Albeit expensive, Reagan pushed hard for developments on stealth planes like the Northrop Grumman B-2 Spirit. These planes could avoid anti-aircraft missiles and had the capacity to carry nuclear bombs.

In addition to military spending, like Truman and Carter before him, Reagan announced his own doctrine – the ‘Reagan Doctrine’. This stated that the USA would support:

1) Anti-communist governments around the world, and
2) Anti-communist groups that were trying to overthrow communist governments around the world.

The USA therefore supported groups in countries such as El Salvador and Nicaragua in trying to overthrow their communist governments. The USA even invaded the island of Grenada in October 1983 to remove the communist government there.
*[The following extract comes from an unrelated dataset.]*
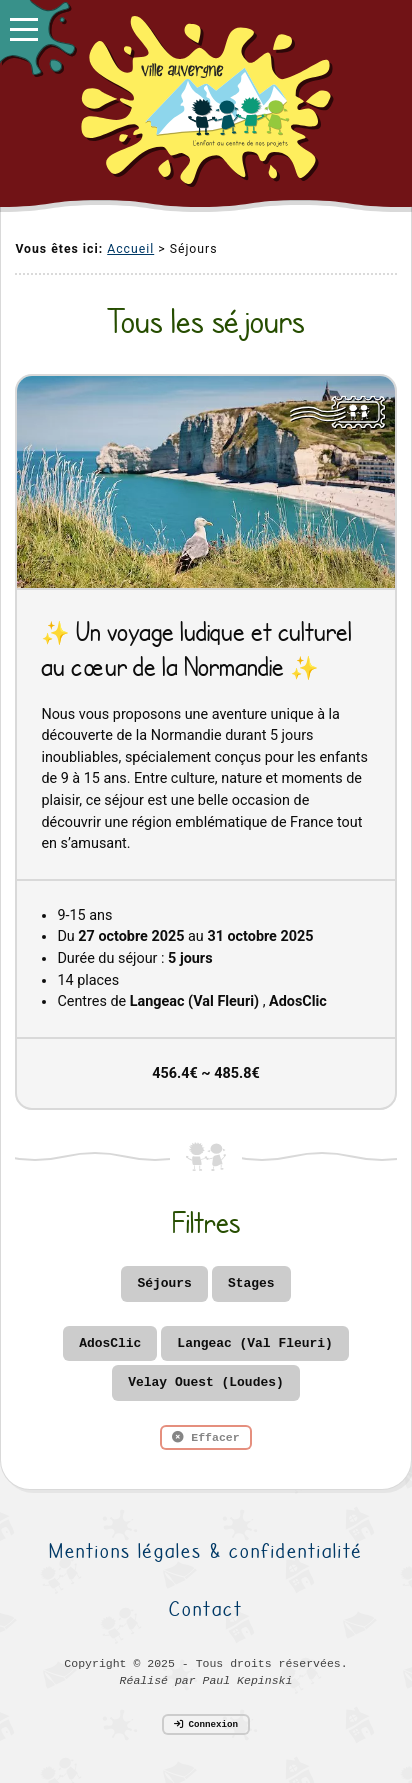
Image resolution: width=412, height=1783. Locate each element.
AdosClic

Reagan called this the first ‘rollback’ of communist influence.

A news broadcast documenting the US invasion of Grenada. The invasion was code-named ‘Operation Urgent Fury’, which gives you some idea of how seriously Reagan took this measure.
The Strategic Defense Initiative

The biggest and most ambitious of Reagan’s war against communism was his Strategic Defense Initiative (SDI). Coined ‘Star Wars’ by the press, Reagan’s idea was to place satellites into orbit of earth that carried powerful lasers that could shoot down Soviet missiles from space, preventing them from reaching the USA. This went directly against the 1967 Outer Space Treaty, but Reagan didn’t care.
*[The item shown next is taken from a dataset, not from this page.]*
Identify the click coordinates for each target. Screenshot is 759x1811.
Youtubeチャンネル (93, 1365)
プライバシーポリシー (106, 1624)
An artist’s interpretation of what an SDI satellite might look like. No wonder the programme was referred to as ‘Star Wars’; does anyone else think ‘Death Star’ when looking at this?

In reality, SDI was years away from being developed, and it is questionable if the USA was ever intending to make the initiative a reality. Reagan spoke of the initiative as something that the USA were close to launching, however.

This had important consequences on the Cold War. The Soviet economy was struggling to keep up with the arms race, and the announcement of SDI forced many in the Soviet Union to consider how much longer the country could keep up its military development. SDI would change the game of nuclear war: If the American’s successfully launched these satellites, almost all of the Soviet Union’s weapons would become obsolete.

The Soviet Union knew that they would have to invest huge sums of money into developing a similar SDI system. This turned out to be one of the main contributions towards the ‘new thinking’ of Mikhail Gorbachev, a Soviet leader from 1985, that we shall learn more about in the next lesson.

TASK THREE: Challenge question

Think about everything that we have learnt so far and consider this question:

Who had a bigger impact on superpower relations: Richard Nixon or Ronald Reagan?

These presidents had very different policies towards the Soviet Union, so this is not an easy question to answer. But if you can justify your ideas using some good SPEND evidence, that would be great to see.